The most frightening thing was that I understood the shame that came with being Asian American. I live in a primarily white city, and I go to a school where I don’t have a single teacher (besides the Chinese language teacher) that looks like me. Some teachers I’ve had in the past have told me that they have higher expectations for me because they know my parents are stricter (in spite of never having met my parents), and in 7th grade, a boy asked me if I was “a real Asian” because I didn’t have monolids. An even more repulsive experience was just a few months ago, I was being interviewed for a college by a white cis male who took not more than ten seconds to look over my resume and said, “I hate to break it to you, but you really aren’t helping yourself stick out from the rest of your people.”

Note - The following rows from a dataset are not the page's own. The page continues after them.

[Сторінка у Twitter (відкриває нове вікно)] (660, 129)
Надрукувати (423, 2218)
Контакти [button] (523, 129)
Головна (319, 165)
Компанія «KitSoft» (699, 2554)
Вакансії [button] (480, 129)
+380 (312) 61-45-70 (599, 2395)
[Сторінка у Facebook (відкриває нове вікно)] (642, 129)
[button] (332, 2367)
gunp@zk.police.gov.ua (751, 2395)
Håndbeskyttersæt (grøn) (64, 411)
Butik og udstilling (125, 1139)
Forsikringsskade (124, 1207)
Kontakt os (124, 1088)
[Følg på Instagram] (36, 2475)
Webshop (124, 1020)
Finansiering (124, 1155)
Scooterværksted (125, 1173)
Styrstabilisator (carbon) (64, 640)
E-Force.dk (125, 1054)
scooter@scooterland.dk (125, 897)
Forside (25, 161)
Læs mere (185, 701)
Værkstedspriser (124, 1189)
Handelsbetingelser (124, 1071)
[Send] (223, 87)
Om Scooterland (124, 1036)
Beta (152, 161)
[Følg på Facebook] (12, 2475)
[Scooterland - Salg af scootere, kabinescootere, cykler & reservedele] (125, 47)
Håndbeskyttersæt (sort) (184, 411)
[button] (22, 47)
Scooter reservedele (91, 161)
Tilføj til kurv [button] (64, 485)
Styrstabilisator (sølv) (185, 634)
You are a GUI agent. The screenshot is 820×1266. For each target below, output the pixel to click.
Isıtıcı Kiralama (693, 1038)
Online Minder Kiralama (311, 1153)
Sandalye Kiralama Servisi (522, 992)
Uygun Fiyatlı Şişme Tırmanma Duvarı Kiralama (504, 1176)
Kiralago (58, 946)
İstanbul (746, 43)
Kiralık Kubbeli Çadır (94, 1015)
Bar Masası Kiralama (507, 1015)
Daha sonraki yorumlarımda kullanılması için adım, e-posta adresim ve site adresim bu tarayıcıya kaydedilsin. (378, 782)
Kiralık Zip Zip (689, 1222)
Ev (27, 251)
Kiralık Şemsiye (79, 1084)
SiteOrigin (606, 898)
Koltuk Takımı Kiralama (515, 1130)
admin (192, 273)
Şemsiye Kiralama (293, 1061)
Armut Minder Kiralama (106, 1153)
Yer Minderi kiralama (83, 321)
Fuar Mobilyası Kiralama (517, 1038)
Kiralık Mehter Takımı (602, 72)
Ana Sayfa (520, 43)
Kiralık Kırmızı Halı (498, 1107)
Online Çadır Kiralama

Although there’s never been a point in my life where I’ve been embarrassed to be Asian and Chinese, there have been times where I’ve felt insecure about it, especially in public situations. For example, I’ve had people at school laugh because every photo I open on Snapchat is from an Asian friend (even though it’s completely ridiculous because they only receives photos from other white students). Other times, I’ll tell my family to be quiet in restaurants because of the stereotype that the Chinese are ill-behaved in public places and as tourists.

Up until last year, at the point where I was halfway through chemotherapy, I was relatively ashamed to be Asian, and this contempt seemed to be innate. All of these years, because of all of the stereotypes and blanketed racism I’ve faced, I wasn’t 100% proud to be who I am or what I look like. The wake up call for me was that during chemo, I realized that in a world where there are millions of problems that are unavoidable (such as getting life threatening diseases), you can’t oppress yourself even more by being discontent with what you are born with.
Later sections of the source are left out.